なんとか起き上がりリビングに向かうと、柏木はすでに起きていた。ソファーの上であぐらをかきながら朝飯を食っている。
「おはよう…」
「おっ!おはよう!良く眠れ…てないなその感じは(笑)」
そう言って柏木は、2リットルのペットボトルの水を片手に、ニマニマと俺の方を見た。
「悪いな…3日も泊めて貰っちゃって」
「あー、いーのいーの。てか俺もあんな部屋しか用意できなくてスマンな。3日連続で寝袋じゃ、さすがに体が痛ぇだろ(笑)マットレスかなんか買っておけば良かったな~」
ボリボリ頭を掻きながら呑気に話す柏木を見て、気持ち悪さは一旦身を潜めた。
寝袋とは言え、フローリングに直に引いてたから、肩と背骨に多少の痛みは感じていたし、正直自宅のベッドの方が良いに決まってる。だが今は、自宅よりも柏木の家に間借りしている方がずっとマシな状況だった。
「無理言ってごめんな…」
「大丈夫だって!(笑)てかお前こそ大丈夫かよ?連絡来たもんだから、遊びにでも来んのかって思ってたけど、玄関開けたらお前メット被ったまま真っ青な顔でずぶ濡れで立ってんもんな。ビビったわ(笑)」柏木はまたニマニマしながら俺に言った。
はは…、と苦笑いするしかない。実際にあの時の俺は精神的にかなり切羽詰まっていたのだ。
3日経った今でも、「あれ」は悪夢だったとしか思えない。
ふとした隙にあの光景が鮮明に浮かんでしまいそうだったから、この3日間は酒と馬鹿話とAV鑑賞をして過ごした。そのせいか悪夢の記憶はほぼ消え始めているが、胃の底から恐怖が吹き出してきそうな感覚は未だ抜け切れていない。
「まあ、お前も気の毒だよな。自分の家で半同棲してたのに、女の方に追い出されるなんてよ。気の強いの持つと苦労が絶えねえな(笑)ヒス起こされてキレられて、包丁向けられたなんて聞いた日にゃ、俺だってそのまま追い出すわけにはいかねえよ(笑)」
「まあ。まあな…俺、別れ方下手糞だからさ(笑)…女と付き合うって難しいな!」
「そーいうもんだよ!やっとわかったか(笑)」
コンビニのパンを齧りながら、ダラダラと朝のニュースを見る。柏木は「こういう娘がいいよなあ、お前どう思う?」と、天気予報そっちのけでお天気キャスターを指さした。ショートヘアで清楚な格好をしたキャスター兼タレントの女子が爽やかに笑っている。
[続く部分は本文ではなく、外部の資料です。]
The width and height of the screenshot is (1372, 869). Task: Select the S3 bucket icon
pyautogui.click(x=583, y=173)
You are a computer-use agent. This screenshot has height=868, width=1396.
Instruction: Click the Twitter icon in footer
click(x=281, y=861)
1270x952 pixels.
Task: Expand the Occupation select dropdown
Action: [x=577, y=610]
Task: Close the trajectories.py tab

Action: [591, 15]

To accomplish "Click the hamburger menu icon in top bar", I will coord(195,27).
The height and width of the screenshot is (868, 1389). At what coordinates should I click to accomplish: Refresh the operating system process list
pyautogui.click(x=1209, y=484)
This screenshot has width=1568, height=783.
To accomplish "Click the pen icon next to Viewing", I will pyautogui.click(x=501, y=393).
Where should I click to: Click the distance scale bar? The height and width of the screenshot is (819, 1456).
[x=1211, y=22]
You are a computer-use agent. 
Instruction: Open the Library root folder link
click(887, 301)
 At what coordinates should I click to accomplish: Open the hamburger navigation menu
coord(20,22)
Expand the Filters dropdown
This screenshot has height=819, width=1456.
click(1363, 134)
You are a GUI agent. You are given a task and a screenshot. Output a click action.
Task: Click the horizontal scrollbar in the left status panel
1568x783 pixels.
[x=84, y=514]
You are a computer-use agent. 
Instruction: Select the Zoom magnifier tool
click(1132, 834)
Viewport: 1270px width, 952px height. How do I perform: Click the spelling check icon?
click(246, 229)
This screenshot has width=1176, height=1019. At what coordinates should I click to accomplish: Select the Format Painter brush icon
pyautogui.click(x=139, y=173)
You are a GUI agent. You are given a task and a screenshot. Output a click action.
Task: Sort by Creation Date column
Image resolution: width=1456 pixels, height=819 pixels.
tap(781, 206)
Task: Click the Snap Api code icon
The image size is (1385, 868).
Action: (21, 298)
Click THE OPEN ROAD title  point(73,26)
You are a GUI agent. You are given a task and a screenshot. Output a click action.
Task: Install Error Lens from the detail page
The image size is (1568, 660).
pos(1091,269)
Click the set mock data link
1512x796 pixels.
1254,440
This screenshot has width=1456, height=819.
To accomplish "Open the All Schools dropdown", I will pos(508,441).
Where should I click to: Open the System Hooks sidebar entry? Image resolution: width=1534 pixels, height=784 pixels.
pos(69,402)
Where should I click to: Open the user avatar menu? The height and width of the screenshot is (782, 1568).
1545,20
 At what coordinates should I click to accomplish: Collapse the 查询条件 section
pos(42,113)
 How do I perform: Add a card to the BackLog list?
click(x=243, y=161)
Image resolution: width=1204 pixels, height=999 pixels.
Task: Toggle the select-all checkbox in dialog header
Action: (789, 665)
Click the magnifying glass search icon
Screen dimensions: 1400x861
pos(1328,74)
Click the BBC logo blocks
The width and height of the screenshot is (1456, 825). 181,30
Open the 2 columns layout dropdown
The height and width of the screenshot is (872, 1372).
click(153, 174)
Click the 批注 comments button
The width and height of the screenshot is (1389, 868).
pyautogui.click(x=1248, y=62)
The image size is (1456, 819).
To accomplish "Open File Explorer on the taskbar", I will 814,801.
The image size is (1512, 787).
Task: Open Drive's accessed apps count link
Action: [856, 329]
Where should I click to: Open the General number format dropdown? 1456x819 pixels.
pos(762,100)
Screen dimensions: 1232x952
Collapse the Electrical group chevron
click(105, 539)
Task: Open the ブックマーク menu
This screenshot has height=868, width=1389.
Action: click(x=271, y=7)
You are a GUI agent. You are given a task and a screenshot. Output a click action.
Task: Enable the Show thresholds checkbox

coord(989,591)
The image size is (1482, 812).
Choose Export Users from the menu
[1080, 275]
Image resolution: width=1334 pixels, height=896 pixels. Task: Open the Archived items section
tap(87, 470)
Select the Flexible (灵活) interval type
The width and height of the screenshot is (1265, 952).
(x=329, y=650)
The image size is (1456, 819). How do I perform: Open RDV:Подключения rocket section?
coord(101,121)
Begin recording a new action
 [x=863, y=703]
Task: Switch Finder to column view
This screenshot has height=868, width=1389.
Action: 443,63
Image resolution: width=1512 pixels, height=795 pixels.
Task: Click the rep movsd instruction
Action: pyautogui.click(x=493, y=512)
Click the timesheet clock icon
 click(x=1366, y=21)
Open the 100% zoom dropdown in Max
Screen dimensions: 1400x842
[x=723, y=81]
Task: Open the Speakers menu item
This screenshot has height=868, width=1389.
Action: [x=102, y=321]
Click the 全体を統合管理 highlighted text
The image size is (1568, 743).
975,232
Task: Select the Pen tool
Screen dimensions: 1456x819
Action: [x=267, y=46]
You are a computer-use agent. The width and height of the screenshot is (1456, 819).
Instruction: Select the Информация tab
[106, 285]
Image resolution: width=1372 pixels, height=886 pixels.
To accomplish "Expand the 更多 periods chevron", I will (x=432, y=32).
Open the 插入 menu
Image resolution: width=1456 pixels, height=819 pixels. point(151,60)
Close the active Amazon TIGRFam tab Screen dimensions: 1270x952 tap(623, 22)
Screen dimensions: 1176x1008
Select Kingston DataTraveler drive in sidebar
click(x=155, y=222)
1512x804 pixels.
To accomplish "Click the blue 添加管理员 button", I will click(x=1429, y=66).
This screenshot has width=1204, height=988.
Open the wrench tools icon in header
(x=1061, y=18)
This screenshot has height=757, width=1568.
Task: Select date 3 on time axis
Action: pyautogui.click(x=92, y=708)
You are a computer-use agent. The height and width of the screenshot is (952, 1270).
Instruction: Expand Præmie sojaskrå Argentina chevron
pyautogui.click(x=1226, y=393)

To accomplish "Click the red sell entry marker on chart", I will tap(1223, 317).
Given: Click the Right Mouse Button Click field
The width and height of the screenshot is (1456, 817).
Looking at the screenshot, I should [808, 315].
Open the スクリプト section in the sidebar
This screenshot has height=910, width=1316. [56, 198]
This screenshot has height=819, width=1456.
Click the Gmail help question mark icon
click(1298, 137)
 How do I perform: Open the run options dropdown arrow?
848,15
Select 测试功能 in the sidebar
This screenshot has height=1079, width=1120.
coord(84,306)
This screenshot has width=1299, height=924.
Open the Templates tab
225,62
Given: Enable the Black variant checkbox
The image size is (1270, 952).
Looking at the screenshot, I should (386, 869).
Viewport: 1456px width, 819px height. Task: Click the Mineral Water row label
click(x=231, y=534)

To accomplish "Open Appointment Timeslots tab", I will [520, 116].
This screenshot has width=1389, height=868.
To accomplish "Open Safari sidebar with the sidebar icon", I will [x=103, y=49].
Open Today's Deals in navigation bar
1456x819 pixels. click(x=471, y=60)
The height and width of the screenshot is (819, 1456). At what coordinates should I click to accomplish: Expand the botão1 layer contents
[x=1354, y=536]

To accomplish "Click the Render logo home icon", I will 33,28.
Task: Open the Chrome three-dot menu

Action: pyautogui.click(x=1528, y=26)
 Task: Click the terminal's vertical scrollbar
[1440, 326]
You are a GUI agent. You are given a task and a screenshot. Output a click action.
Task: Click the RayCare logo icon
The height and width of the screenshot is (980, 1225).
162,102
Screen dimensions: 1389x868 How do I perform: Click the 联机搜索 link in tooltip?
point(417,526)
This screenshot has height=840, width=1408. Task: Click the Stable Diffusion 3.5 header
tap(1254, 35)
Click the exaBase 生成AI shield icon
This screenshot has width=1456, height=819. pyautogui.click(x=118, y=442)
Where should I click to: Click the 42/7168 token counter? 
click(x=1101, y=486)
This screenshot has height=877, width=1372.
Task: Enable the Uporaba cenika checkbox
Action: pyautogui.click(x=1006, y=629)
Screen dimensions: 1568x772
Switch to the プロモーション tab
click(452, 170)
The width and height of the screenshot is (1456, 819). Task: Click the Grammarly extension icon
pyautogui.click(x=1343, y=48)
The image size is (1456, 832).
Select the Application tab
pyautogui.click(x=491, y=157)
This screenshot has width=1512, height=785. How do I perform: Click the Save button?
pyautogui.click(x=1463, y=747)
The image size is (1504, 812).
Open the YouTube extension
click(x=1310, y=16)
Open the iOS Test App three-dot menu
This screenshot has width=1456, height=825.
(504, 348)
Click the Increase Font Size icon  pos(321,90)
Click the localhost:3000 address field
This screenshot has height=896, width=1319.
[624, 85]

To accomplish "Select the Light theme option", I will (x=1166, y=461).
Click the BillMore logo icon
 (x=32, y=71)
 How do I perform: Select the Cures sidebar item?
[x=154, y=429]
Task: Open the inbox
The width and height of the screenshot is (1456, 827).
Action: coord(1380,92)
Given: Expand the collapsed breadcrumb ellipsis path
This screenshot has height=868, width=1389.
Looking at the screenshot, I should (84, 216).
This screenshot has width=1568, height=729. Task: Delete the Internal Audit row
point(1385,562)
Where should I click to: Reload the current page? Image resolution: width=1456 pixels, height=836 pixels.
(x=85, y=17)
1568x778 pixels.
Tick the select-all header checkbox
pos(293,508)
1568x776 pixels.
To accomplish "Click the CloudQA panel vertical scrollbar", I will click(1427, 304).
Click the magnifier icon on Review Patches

ぼんやりとした頭で「いいんでない?」と答えたが、正直どうでもいい。
それよりもこれからどうするかを牛乳を飲みながら考えていたら、柏木から「なあ温泉行かね?最近リニューアルしたスーパー銭湯。盆休みっつても俺実家には帰らないし。パーッと風呂浴びてまた飲みにでも行こうぜ」と、スーパー銭湯の特典付き入場券を、俺の顔の前にひらつかせた。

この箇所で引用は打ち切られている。